**Provided passage**
:::
CUDA Algorithm slows down with runtime

Hi,

I programmed a simple filter in CUDA.
Unfortunately, its execution slows down and continues to increase.
The execution time behaves like a staircase function.

What can this be?

He is not optimized for performance now. But I can not explain the constantly increasing execution time.

__global__ void KCNL_EXECUTE_Gauss_Filter_x(unsigned int O, unsigned int L)
{
	// Get buffer pointer
	s_CUDA_Filter_t * __restrict__	pcf = &(s_CUDA_CLASS_DEVICE_Holder.sarr_CUDA_Filter[L]);
	unsigned char *	__restrict__	dst = s_CUDA_CLASS_DEVICE_Holder.ps_CUDA_CLASS_DEVICE_Oktave[O].ui_GX[L];
	unsigned char *	__restrict__	src = s_CUDA_CLASS_DEVICE_Holder.ps_CUDA_CLASS_DEVICE_Oktave[O].s_Picture.p_Picture;

	// Grid koordinaten
	unsigned int const ui_GC_X = blockIdx.x * blockDim.x + threadIdx.x;
	unsigned int const ui_GC_Y = blockIdx.y * blockDim.y + threadIdx.y;

	// Calcualte linear index
	unsigned int ui_DST_IDX = ui_GC_Y*s_CUDA_CLASS_DEVICE_Holder.ps_CUDA_CLASS_DEVICE_Oktave[0].s_Picture.ui_WIDTH + ui_GC_X;
	// Calcualte filter center index
	unsigned int const ui_FILTER_CENTER_IDX = (pcf->Size - 1) / 2;
	// calculate lower bound
	unsigned int const ui_LB = (ui_FILTER_CENTER_IDX);
	// calculate upper bound
	unsigned int const ui_UB = (s_CUDA_CLASS_DEVICE_Holder.ps_CUDA_CLASS_DEVICE_Oktave[O].s_Picture.ui_WIDTH-(ui_FILTER_CENTER_IDX));


	// check edges of image
	if ( ui_LB <= ui_GC_X && ui_GC_X <= ui_UB)
	{
		long double d_Val = 0.0;
		unsigned int const ui_FILTER_START_IDX = ui_DST_IDX - ui_FILTER_CENTER_IDX;
		for (unsigned int i = 0; i < pcf->Size; i++)
		{
			d_Val += src[ui_FILTER_START_IDX + i] * pcf->p_Filter[i];
		}
		d_Val = d_Val / (long double)pcf->Norm;
		
		dst[ui_DST_IDX] = d_Val;
	}
	
}

Best Regards,
TinTin

You might be doing something like this:

https://stackoverflow.com/questions/53970187/cuda-stream-is-blocked-when-launching-many-kernels-1000

which would be a measurement methodology error
:::
(Collected data entries)
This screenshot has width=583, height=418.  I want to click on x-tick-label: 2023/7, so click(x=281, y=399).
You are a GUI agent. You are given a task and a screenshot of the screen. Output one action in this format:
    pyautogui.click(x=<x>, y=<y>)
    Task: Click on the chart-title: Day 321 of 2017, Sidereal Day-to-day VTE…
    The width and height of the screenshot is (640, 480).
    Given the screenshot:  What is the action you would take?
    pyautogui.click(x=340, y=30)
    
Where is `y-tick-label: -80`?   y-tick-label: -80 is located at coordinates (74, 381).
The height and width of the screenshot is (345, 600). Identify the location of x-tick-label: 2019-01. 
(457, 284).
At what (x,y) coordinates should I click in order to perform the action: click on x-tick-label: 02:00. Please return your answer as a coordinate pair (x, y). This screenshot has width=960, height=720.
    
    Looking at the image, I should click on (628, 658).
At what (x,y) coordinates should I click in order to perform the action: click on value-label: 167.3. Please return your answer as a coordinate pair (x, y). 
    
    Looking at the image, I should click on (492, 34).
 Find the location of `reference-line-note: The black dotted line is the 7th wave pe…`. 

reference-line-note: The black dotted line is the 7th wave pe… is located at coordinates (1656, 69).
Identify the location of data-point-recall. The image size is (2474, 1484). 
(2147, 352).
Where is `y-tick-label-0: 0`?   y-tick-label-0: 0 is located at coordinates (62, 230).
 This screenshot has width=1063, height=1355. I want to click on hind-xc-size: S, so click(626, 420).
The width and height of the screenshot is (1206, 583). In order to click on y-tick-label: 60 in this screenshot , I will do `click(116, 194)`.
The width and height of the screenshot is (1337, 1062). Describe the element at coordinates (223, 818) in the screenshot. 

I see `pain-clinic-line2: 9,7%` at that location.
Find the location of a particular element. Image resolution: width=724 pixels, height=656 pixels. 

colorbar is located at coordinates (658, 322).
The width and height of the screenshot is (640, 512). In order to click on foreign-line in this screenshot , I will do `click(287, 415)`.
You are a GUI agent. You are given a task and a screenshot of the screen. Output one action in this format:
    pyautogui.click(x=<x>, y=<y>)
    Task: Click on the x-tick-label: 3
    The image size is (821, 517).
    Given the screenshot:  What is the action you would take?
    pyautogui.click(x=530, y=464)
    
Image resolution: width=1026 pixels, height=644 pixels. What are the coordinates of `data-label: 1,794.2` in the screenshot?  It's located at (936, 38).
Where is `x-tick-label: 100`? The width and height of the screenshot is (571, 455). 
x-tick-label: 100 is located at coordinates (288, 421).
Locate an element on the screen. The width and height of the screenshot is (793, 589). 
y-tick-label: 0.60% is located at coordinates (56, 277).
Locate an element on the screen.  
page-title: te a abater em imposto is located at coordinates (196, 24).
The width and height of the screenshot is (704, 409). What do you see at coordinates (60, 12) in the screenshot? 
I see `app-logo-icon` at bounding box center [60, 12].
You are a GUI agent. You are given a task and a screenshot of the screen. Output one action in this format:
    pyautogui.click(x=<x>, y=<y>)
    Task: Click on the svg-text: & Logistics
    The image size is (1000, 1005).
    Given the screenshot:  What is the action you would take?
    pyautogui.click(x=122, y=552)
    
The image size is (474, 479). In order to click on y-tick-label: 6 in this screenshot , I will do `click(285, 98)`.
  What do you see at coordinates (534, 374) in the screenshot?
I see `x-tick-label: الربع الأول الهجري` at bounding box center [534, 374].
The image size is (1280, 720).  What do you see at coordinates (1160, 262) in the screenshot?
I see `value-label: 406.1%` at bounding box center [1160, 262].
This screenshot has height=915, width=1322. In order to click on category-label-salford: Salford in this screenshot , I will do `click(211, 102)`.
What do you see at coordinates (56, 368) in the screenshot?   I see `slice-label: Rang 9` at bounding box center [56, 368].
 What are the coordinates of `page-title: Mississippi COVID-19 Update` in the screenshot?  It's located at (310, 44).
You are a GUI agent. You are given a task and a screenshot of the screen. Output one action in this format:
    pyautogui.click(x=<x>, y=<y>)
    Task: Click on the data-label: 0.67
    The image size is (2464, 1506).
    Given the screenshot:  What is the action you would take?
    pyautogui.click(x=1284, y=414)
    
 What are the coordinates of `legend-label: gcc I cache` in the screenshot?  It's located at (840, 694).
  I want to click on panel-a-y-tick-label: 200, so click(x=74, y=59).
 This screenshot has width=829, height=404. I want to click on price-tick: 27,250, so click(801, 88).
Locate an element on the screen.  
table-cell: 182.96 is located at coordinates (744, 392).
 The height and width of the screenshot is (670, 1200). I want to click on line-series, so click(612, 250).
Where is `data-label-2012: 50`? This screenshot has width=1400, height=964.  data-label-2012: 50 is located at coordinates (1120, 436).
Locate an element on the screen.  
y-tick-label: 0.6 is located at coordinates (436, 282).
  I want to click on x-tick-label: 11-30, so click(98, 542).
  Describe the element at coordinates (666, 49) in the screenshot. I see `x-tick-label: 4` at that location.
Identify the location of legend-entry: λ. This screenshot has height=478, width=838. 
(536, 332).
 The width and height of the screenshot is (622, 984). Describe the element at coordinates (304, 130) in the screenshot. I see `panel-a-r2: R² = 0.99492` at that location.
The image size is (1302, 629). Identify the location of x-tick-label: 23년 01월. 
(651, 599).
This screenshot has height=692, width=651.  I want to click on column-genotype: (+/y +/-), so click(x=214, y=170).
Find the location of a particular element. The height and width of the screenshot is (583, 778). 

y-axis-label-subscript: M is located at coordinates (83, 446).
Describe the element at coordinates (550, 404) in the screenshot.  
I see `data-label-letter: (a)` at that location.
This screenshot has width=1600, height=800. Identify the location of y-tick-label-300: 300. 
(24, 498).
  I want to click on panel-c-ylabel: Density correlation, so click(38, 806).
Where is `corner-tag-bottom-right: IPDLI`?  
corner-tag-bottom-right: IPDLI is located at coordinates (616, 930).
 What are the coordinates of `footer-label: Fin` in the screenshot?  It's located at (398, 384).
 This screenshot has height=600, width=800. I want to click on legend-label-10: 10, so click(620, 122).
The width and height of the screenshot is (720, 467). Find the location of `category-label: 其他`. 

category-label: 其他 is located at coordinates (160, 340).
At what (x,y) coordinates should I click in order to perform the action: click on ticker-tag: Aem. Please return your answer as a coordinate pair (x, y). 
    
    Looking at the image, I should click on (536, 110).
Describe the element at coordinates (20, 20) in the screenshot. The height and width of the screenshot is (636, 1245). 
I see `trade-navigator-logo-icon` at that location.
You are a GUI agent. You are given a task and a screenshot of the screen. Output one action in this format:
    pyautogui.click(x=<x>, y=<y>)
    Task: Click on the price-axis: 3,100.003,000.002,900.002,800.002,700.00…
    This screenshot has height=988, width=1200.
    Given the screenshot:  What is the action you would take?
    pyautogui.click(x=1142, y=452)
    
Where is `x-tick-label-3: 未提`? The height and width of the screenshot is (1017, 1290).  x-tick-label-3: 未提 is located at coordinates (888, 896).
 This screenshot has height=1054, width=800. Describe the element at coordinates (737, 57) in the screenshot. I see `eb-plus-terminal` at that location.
:::
**Task objective**
Summarize the CUDA filter thread in two sentences. None of the data is needed here.

**Response to the exercise**
A user reports that a simple CUDA filter, not yet optimized for performance, keeps slowing down, with its execution time rising like a staircase function, and posts the Gauss filter kernel code. A reply links to a Stack Overflow question about a CUDA stream being blocked when launching many kernels, suggests the user might be doing something similar, and calls that a measurement methodology error.